El Comité para la Eliminación de la Discriminación Contra la Mujer (CEDAW, por sus siglas en inglés), en su Recomendación General nº 33, ha afirmado que “…Con frecuencia, los jueces adoptan normas rígidas sobre lo que consideran un comportamiento apropiado de la mujer y castigan a las que no se ajustan a esos estereotipos. El establecimiento de estereotipos afecta también a la credibilidad de las declaraciones, los argumentos y los testimonios de las mujeres, como partes y como testigos. Esos estereotipos pueden hacer que los jueces interpreten erróneamente las leyes o las apliquen en forma defectuosa ...En todas las esferas de la ley, los estereotipos comprometen la imparcialidad y la integridad del sistema de justicia, que a su vez puede dar lugar a la denegación de justicia, incluida la revictimización de las denunciantes”. La certeza de este considerando reclama su transcripción casi literal.

Un claro ejemplo de “prejuicio o estereotipo”, de los más frecuentes, se encuentra en la noción preconcebida del “consentimiento” de las mujeres víctimas de violencia sexual, en minusvalorar los ataques sexuales a las mujeres. La idea de voluntariedad y de consentimiento resulta problemática en el momento de la valoración y aplicación de las normas cuando no se utiliza la perspectiva de género en el análisis de las circunstancias. También existen dificultades para que el testimonio de estas víctimas resulte creíble y válido como prueba de cargo hábil para desvirtuar el principio de presunción de inocencia o simplemente para fundamentar la pretensión de protección en vía administrativa de mujeres inmigrantes víctimas de trata sexual.
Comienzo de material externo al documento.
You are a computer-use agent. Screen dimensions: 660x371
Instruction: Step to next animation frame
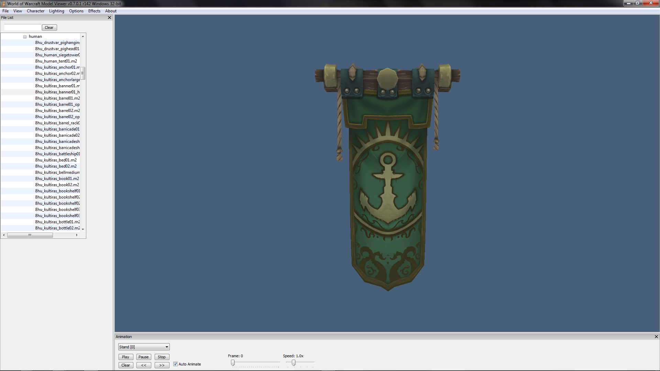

Encontramos sentencias que cuestionan la credibilidad de la testigo principal en procesos por trata de seres humanos, por los beneficios administrativos que pueden obtener de la colaboración con la policía. Tales beneficios (autorización de residencia e interrupción del procedimiento administrativo de expulsión) se configuran por la ley como bienes instrumentales para conseguir desmantelar organizaciones criminales. Negar credibilidad a la víctima por este motivo supone tanto como despojar al Estado de uno de los elementos de lucha contra el crimen organizado.

En resumen, quienes solicitan el derecho (por medio de Otrosí o con otras fórmulas) y quienes lo aplicamos en sentencias o autos debemos entender la violencia de género como abuso de poder y manifestación de una discriminación estructural que sufren las mujeres. Una vez fijado este presupuesto, nuestra responsabilidad es enfrentarla, en la interpretación y aplicación de la norma, como una cuestión de seguridad pública, con enfoque de derechos humanos y de género. De esta manera seguro que podremos superar los continuos desafíos de esta grave criminalidad, la cual se mantiene y reinventa aprovechando la desigualdad entre mujeres y hombres.